Rumble is an additive wavetable granular synthesizer.
It is an emulation of an additive wavetable Kawai K1 digital synthesizer from 1985, but has granular synthesis and 3 extra oscillators added. 1985 and 2017 combined.
The device mimics the operation system and the naming conventions on a Kawai K1. However, the sounds of the basic short cycled wave loops used as oscillators are totally different. A Rumble sample contains 4 wave loop oscillators and you can scroll through each wave loop oscillator. Each wave loop is divided in 100 very short sample parts or grains. One grain holds information about the characteristics of a sampled instrument, like a bass, piano and organ. It also can be a part of a very long recording like a cassette-tape rewinding.

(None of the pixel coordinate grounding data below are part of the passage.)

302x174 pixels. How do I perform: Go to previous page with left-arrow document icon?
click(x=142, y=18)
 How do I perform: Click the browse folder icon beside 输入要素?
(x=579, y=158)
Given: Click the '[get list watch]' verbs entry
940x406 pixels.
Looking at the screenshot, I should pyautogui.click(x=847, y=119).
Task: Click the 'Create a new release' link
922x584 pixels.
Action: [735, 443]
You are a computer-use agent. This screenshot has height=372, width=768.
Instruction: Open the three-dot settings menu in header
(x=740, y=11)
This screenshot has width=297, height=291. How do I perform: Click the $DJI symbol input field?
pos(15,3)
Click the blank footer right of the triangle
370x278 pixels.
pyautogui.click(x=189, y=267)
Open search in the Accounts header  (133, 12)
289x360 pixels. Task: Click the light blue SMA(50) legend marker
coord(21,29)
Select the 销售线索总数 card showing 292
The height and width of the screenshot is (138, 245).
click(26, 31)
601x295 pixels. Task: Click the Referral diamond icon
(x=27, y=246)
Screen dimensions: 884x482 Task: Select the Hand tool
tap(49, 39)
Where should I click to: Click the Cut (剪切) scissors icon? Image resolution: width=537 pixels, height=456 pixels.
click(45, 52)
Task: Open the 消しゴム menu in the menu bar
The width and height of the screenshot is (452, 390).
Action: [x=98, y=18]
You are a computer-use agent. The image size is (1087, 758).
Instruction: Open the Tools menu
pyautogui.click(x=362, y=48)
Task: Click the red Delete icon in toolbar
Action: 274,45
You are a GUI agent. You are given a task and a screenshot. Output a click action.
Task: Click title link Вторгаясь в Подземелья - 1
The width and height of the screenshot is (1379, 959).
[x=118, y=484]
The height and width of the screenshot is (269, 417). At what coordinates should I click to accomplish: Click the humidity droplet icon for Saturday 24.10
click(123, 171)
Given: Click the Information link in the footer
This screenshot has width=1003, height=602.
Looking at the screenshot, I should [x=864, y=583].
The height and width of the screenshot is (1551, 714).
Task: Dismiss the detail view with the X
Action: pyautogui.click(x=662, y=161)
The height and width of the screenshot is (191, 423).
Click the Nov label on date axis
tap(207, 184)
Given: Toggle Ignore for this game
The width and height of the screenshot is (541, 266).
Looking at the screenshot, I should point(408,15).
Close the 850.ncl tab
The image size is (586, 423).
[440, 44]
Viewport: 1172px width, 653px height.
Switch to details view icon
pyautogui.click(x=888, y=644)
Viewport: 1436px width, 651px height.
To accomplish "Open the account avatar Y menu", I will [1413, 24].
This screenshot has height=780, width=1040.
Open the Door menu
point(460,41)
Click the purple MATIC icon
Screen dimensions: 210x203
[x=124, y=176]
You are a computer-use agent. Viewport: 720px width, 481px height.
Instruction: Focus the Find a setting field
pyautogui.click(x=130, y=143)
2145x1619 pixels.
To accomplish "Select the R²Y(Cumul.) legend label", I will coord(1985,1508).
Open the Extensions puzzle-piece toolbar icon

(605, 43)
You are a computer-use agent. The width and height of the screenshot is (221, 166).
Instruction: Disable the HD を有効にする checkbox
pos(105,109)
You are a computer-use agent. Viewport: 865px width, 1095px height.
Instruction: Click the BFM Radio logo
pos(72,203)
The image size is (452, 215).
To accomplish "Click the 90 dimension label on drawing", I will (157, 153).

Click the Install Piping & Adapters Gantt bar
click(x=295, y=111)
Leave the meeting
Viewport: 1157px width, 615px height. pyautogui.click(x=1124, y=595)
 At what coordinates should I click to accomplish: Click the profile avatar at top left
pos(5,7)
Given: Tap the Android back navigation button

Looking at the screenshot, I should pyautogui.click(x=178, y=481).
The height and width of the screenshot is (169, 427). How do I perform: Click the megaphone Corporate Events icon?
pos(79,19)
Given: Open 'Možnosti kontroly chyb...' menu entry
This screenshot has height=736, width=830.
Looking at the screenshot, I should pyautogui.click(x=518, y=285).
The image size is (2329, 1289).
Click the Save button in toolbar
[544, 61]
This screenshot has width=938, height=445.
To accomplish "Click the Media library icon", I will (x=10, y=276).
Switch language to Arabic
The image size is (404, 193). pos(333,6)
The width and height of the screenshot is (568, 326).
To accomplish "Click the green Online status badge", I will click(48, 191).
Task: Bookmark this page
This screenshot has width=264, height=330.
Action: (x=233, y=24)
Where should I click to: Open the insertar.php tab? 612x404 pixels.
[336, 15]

While playing the keyboard, you can scroll, in real time, through 64 Rumble samples containing 4 scrollable wave loop oscillators, each with 100 grains, producing 16000 different perfect pitched sound sources to start building your patches. The hardware version contains an operation system build in such a way, most of the 39 sonic functions on the 4 short cycled wave loop oscillators can be controlled by a MIDI keyboard. The modulation matrix in Rumble is
built to achieve the same goal as in the hardware version: Playability.
Rumble derives its name from legendary guitar 101 hero and inventor of the power chord Link Wray, who used to poke a pencil in an amplifier speaker to get a gritty, distorted sound.